課題 ::
「天弓1型」ミサイルを扱った本文によると、台湾の長距離対空ミサイルの開発を担当したのはどの機関か。

日本の周辺国が装備する兵器のデータベース


▼「天弓1型」ミサイル

▼「天弓1型」4連装発射機(量産型)。この発射機には「天弓2型」ミサイルも搭載できる。

▼「天弓1型」4連装発射機(牽引状態)。

▼「長白」フェーズド・アレイ・レーダー


性能緒元(「天弓1型」ミサイル)
全長530m
直径41cm
翼幅100cm
重量870kg
弾頭重量90kg(HE 着発/近接信管)
最大速度マッハ3.5
射程100km
最大射高23,000m
最大旋回荷重25G
誘導方式中間誘導:慣性+指令誘導(修正)
  終末誘導:セミアクティブ・レーダー誘導or赤外線誘導

台湾は1970年代中期、建設予定の「強網」防空システムに統合して運用する長距離対空ミサイルの開発に着手した。これは、米中国交回復とそれに伴う米台国交断絶に伴う自主国防政策の一環であった。開発を担当したのは、台湾の精密誘導兵器開発の中心である中山科学研究院。当初はMIM-23「ホーク」中距離対空ミサイルをベースとし、ロケットモーターを換装し射程を延長、電子機器やソフトウェアを一新して新型ミサイルとする計画であった。この方法を選択したのは、新規開発に比べて開発機関を短縮し低コストで実現可能である点、ホークのレーダーやイルミネーターを流用する事が可能になる点、台湾はすでにホークを運用しており、そのインフラが使用できるなどの利点があった。数年後、中山科学研究院は最初の試製ミサイルの製造にこぎ着けた。このミサイルの外見は米国の「フェニックス」空対空ミサイルに類似していたという。しかし、この時期に中台間の交渉の結果、アメリカが台湾の対空ミサイル開発に技術支援を行う事が決定したことで、ホークをベースにしたミサイルの開発は中断される事になった。

収集資料 ::
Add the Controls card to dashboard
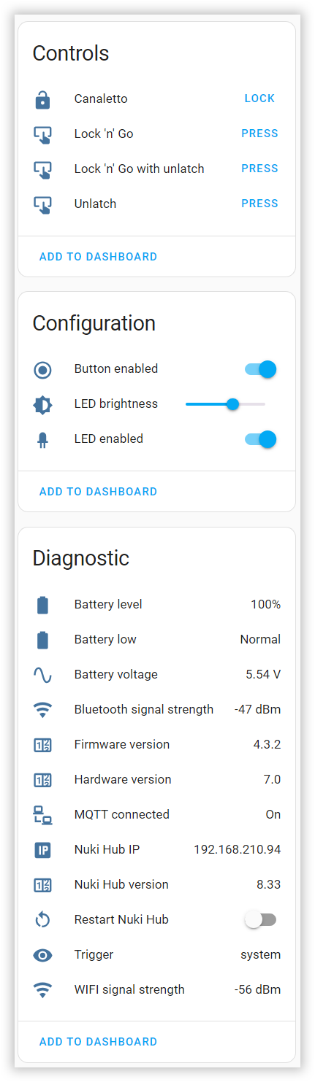tap(98, 257)
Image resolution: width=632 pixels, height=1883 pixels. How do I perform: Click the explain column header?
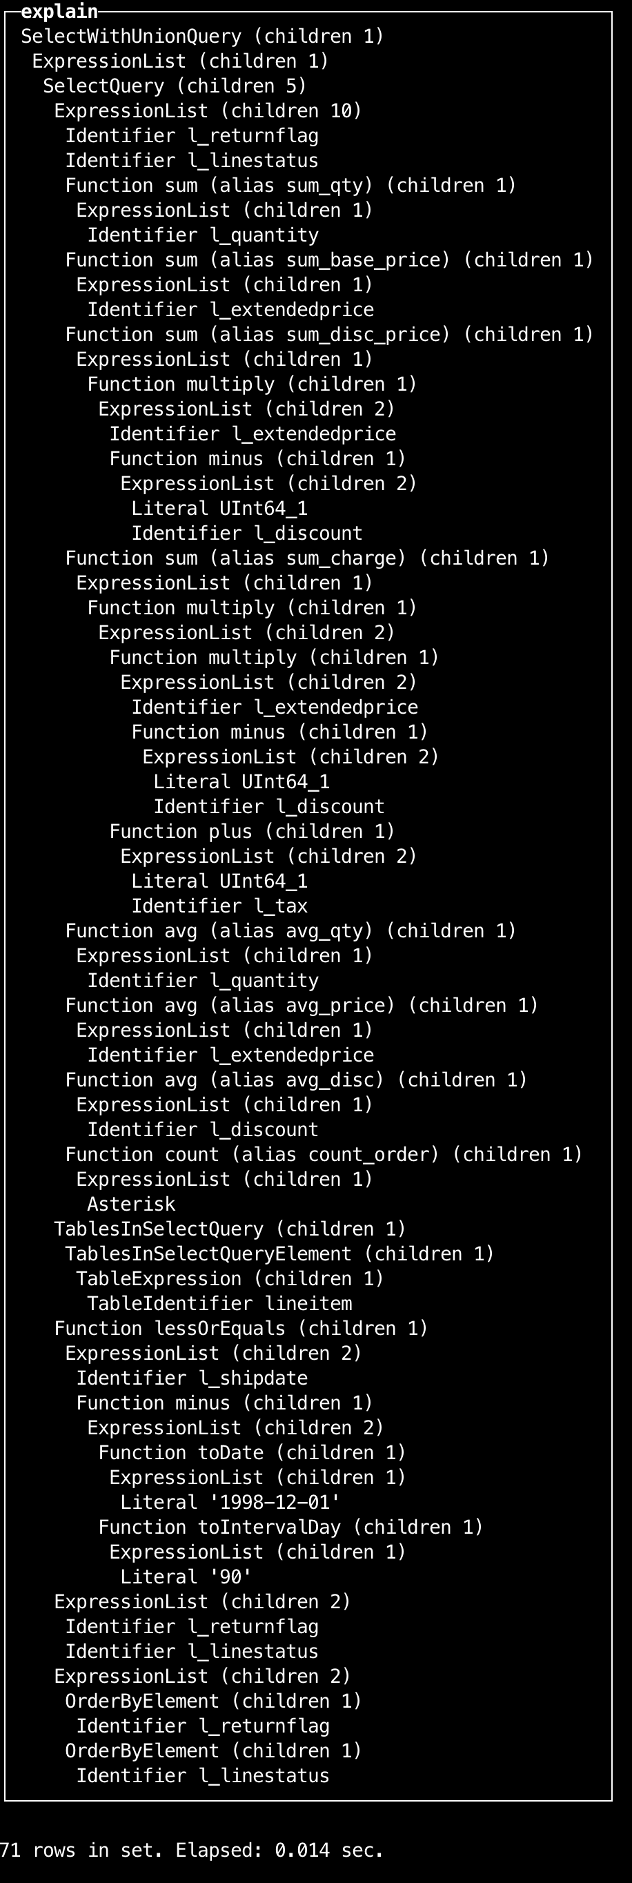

解答 ::
中山科学研究院である。